● Exercise brief:
Return the following lines and nothing else: the one holding "Click the shooting star emoji in title" and all those after it in the records below, unchanged, minus any pictures.

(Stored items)
============================================================
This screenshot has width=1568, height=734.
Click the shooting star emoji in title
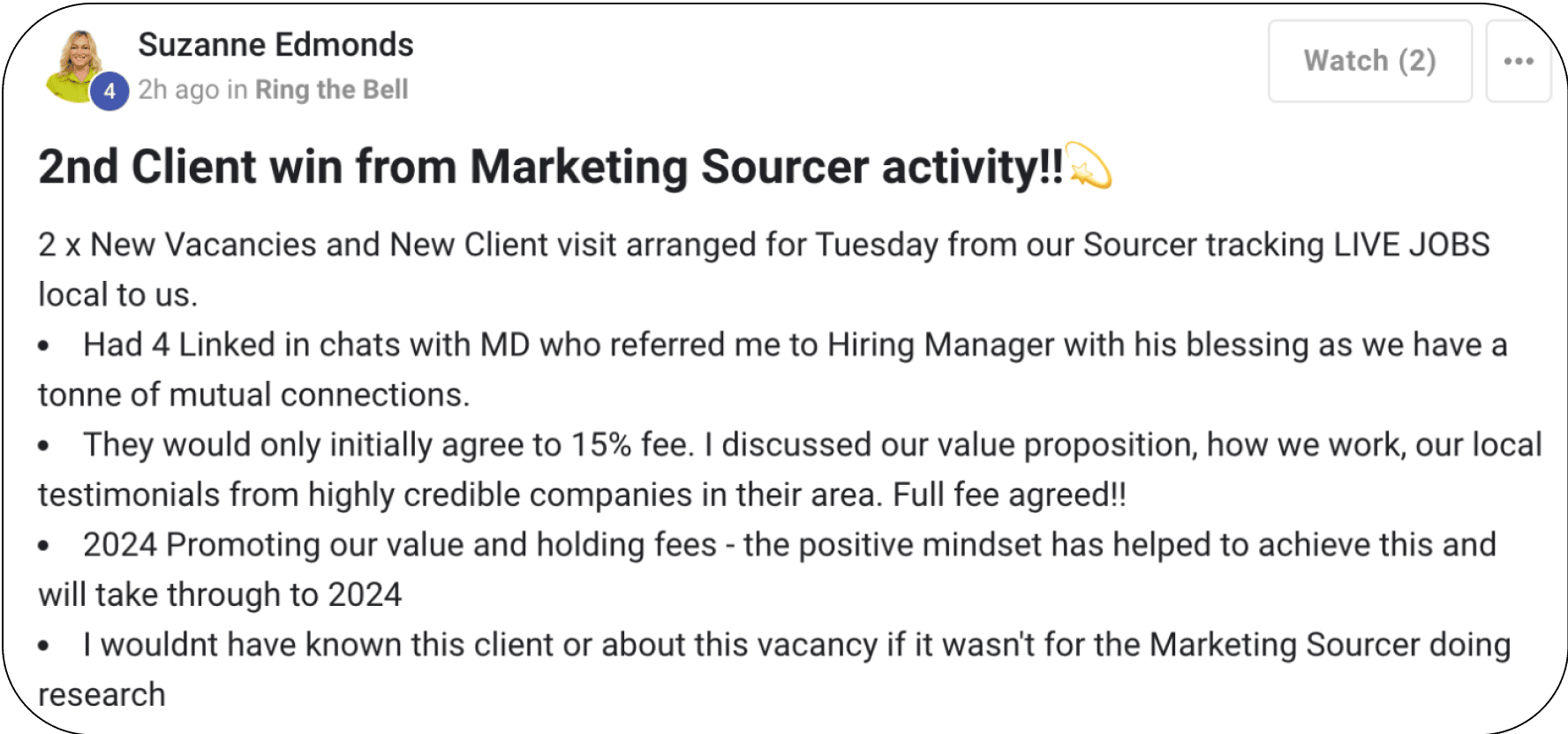[x=1089, y=165]
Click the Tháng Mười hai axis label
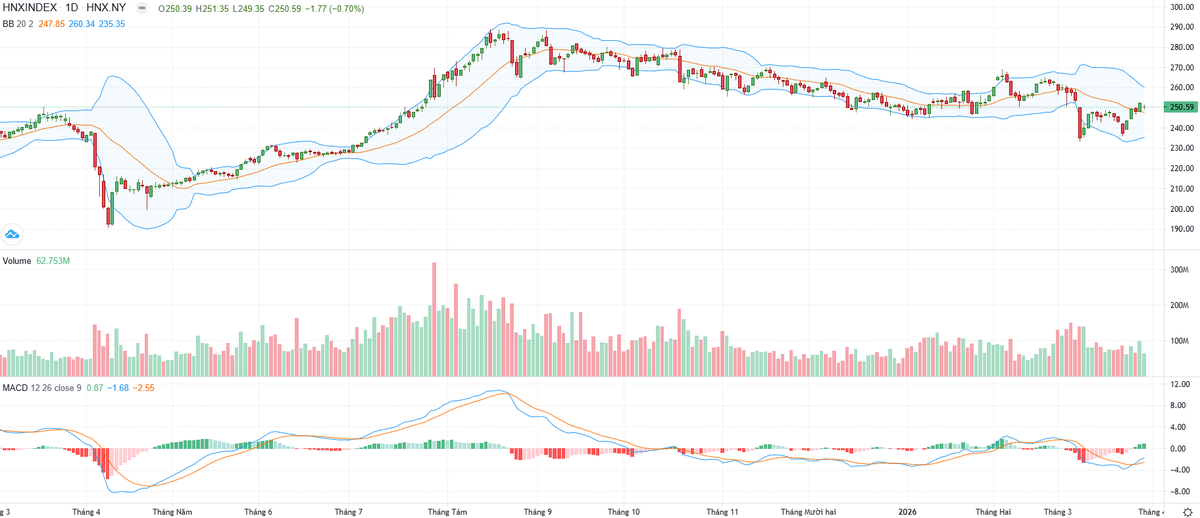Screen dimensions: 1200x518 pyautogui.click(x=807, y=511)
============================================================
● Written solution:
Click the shooting star emoji in title
[x=1089, y=165]
Click the Tháng Mười hai axis label
Screen dimensions: 1200x518 pyautogui.click(x=807, y=511)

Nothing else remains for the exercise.